Un nuovo giorno scalda le spiagge di Bellaria e nel primo pomeriggio, tra le famigliole e i pensionati, all’altezza della spiaggia Becky Bay, la fauna comincia a cambiare. Capelli colorati, tatuaggi, costumi eccentrici e musica prendono vita sotto il sole romagnolo. Il pomeriggio ha sempre un flow lento e dolce, accompagnato dalle esibizioni acustiche di Yotam Ben Horin e subito dopo Mike Noegraf, che propongono un repertorio emozionante e sentito, perfetto per il nutrimento dell’anima e prepararla agli eventi della serata.
Anche questa giornata di festival inizia attorno alle 17:30. In apertura gli Acid Brain, gruppo italiano formatosi a Lucca nel 1997, che propone un punk rock con influenze grunge e in successione gli Spider. È tempo di farsi venire la pelle d’oca, con l’incredibile performance dei The Baboon Show, band svedese del 2003, che vede sul palco una quota femminile al 50% con Cecilia Bostrom alla voce e Frida Stahl al basso. La capacità della frontwoman e di tutto il resto del gruppo di arrivare nello stomaco della gente come un pugno è potentissima. Sensuale ed estrema Cecilia si rivolge ad ognuno dei suoi fan adoranti, cantando con gli occhi piantati nei loro, raccontandosi, spingendo fuori tutto l’impegno sociale di cui i suoi testi sono intrisi, con la violenza della sua voce graffiata. Affiatati e fieri, su quel palco i Baboon Show non sprecano nemmeno un secondo, e inchiodano i cuori di tutti noi alle transenne.
Finito lo show, la folla si disperde per il parco con gli occhi lucidi e il cuore gonfio.
I Raw Power entrano in scena, portando un po’ di sano hardcore nostrano. La storica band, nasce nel 1981 con quarant’anni di attività e una discografia che conta più di una quindicina di album. Al microfono la voce tirata e dura di Mauro Codeluppi non molla un colpo nonostante non sia più un ragazzino. L’urgenza isterica propria del punk hardcore arriva dritta come una lama, dalle tachicardiche rullate di Mattia Bertani e dalla violenta protesta sociale ben salda nei testi e fa ribollire il sangue spingendo un pogo stretto e spietato.
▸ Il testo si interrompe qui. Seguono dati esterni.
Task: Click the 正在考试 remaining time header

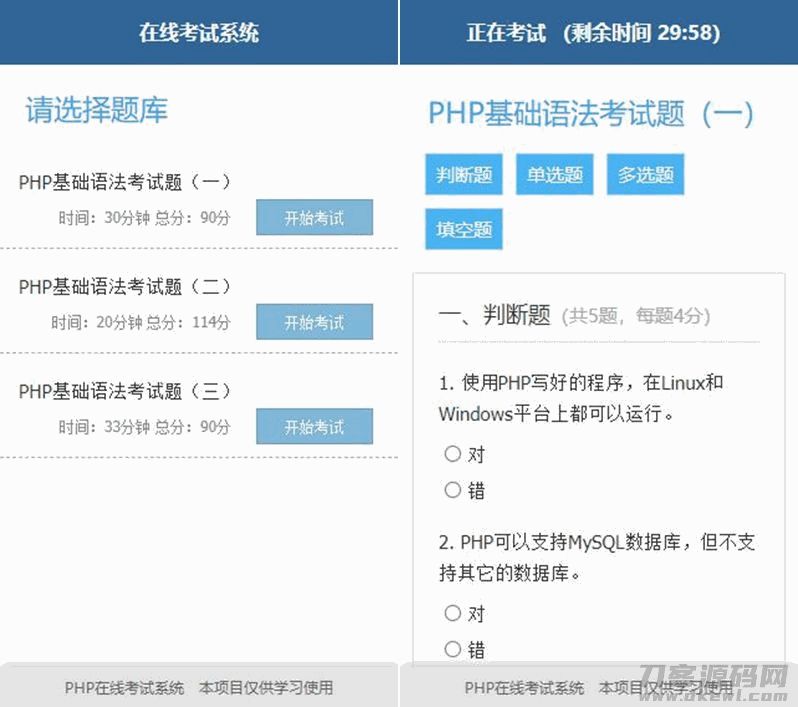Action: pos(593,32)
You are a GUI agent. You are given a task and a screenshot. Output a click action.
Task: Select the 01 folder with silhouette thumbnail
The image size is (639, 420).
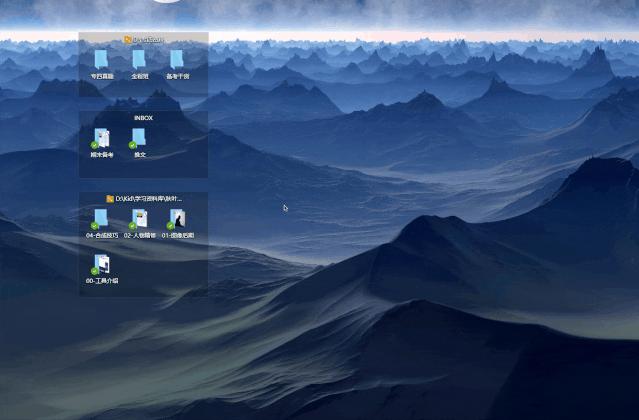[x=177, y=219]
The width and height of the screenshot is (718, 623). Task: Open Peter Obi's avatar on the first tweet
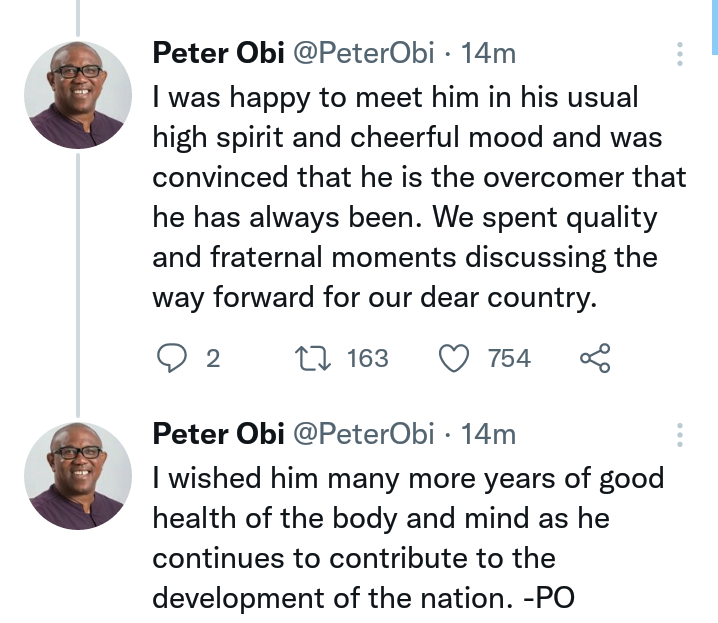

Reduci di queste prime due ore vissute a mille, c’è bisogno di prendere fiato e rallentare, bevendo una birra e magari mangiandosi una ricca piada passeggiando tra gli stand del festival.
Gli ultimi due nomi della line-up di questo 13 agosto non sono da poco, infatti i penultimi ospiti della serata sono i Circle Jerks e il loro dream team che vede alla voce l’ex cantante e fondatore dei Black Flag Keith Morris, alla chitarra l’ex chitarrista dei Bad Religion e dietro le pelli l’ex batterista dei Queens of the Stone Age. La band californiana si forma alla fine degli anni settanta, cavalcando gli anni della scena alternativa statunitense, conquistandone presto l’approvazione. Nonostante il percorso tumultuoso e non lineare, mantengono la loro posizione tra i più influenti esponenti del genere, con l’asprezza radicale del loro sound hardcore. Non perdono tempo e attaccano trascinandosi dietro la fiumana di gente tra le vecchie glorie dei loro pezzi più potenti che vengono accolte da cori da polmoni scoppiati. A “Wild in the street” cover di Garland Jeffreys, il pogo esonda, trascinando a sé la maggior parte dei partecipanti mentre, un giro dopo l’altro, Morris & co. ne dirige il ritmo pulsato. Un’ora vissuta persi nella ruvidezza della voce inconfondibile del cantante, nei riff feroci di Hetson e Schloss e il tiro da mazza chiodata di Joey Castillo. I Circle Jerks, quest’anno, al Bay Fest, hanno creato un inferno, di quelli grandi, incendiati, eccessivi e che danno piacere.
L’inferno perfetto, per preparare lo stage all’avvento dell’ultimo nome di questa serata.
Signore e signori: The Hives sono sul palco.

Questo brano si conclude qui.